Red Bull team principal Christian Horner warned Mercedes not to protest their cars in Azerbaijan.
“There’s obviously been a lot of noise, that Mercedes have been driving, about the rear wings,” Horner told Sky. “The bottom line is if the car complies with the rules, it passes the test, it’s legal. The FIA come up with the test.”
Both teams ran revised, slimmer rear wings on their cars during today’s practice sessions and both were observed flexing.
“That [Mercedes rear wing], if anything, around here looks a bit worse than ours,” said Horner, who has also previously questioned whether his rival’s front wings comply with the rules forbidding moveable aerodynamic devices.
“Obviously a lot of noise has been made about the rear wing and a lot of revisions have had to be made. And so if you’re picking on one end of the car, you have to look at the other. You can’t look at one part in isolation and say that set of rules only applies to that element on that car. You have to look at [all] areas so sometimes you have to be a little bit careful what you wish for.”
“If I was Toto, with the front wing he’s got on his car, I’d keep my mouth shut,” he added.
The FIA will introduce a revised, tougher rear wing flexibility test following this weekend’s race. While Mercedes and other teams believe the test should have been introduced prior to this race, Horner said teams needed to be given time to redesign their bodywork.

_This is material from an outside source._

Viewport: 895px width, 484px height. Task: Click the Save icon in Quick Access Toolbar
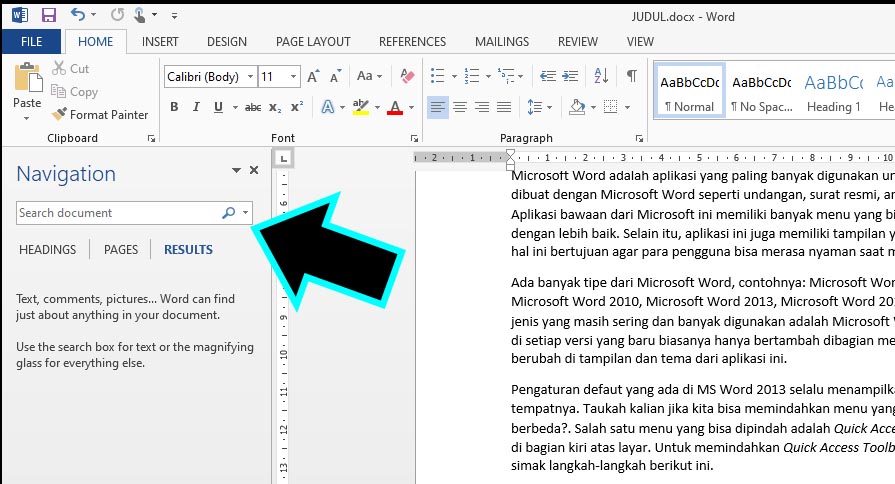pos(48,16)
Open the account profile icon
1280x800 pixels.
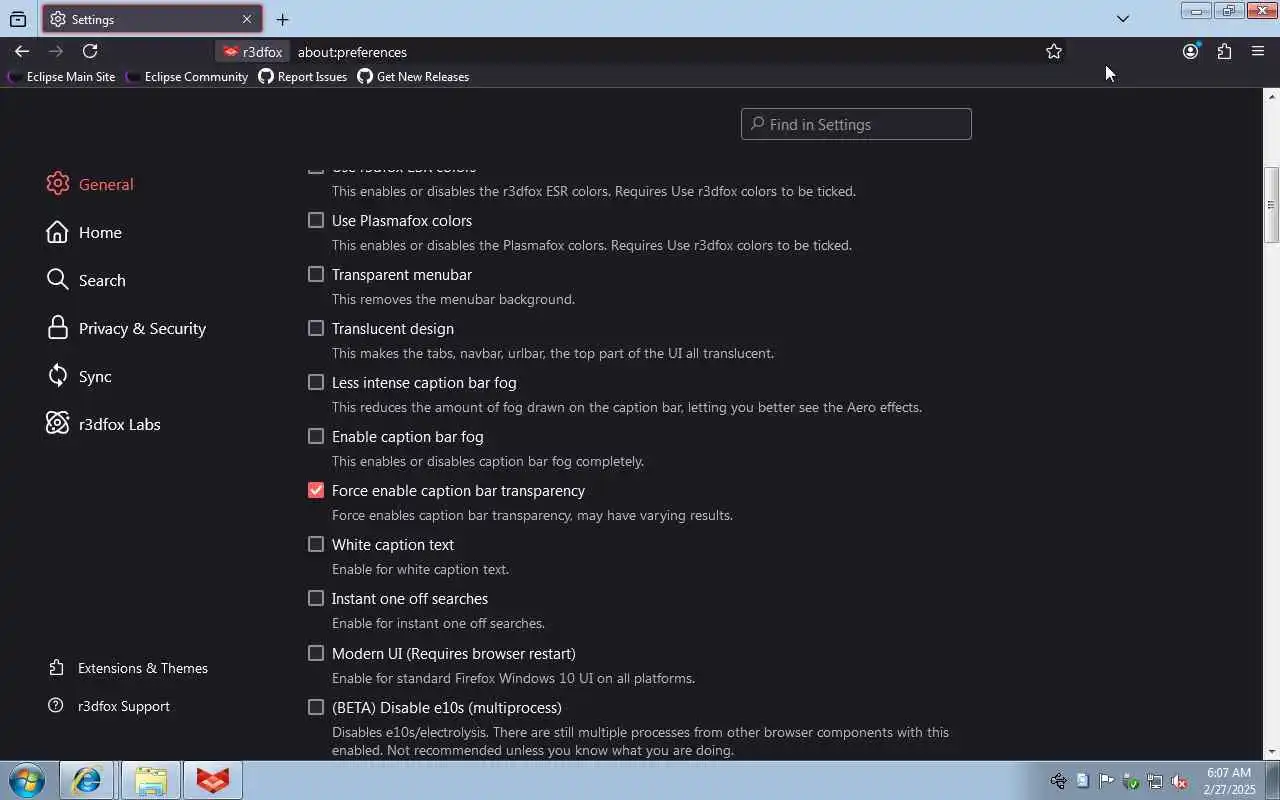tap(1190, 51)
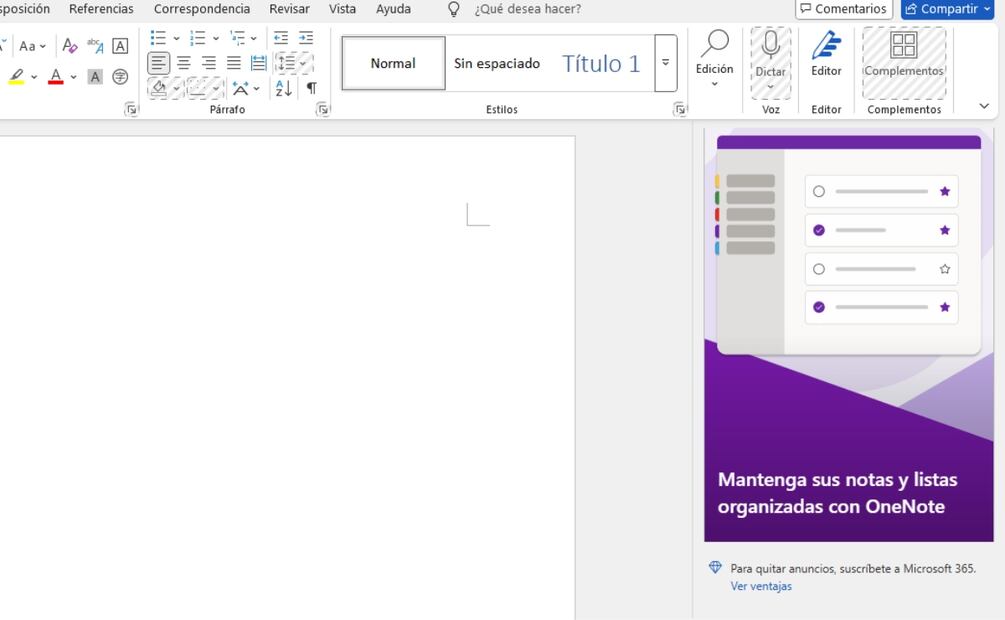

“All cars have a degree of flexibility,” he said. “The weight that’s going onto these wings; it’s impossible to make an entirely rigid structure there when you’ve got tons of downforce being applied to it.
“So I think even teams like from Alfa Romeo upwards, even Haas, I think are struggling with some of the introduction of these new tests. So it’s nothing new. It’s been around for years and years. And of course, there are very stringent tests that we are subjected to after each session.”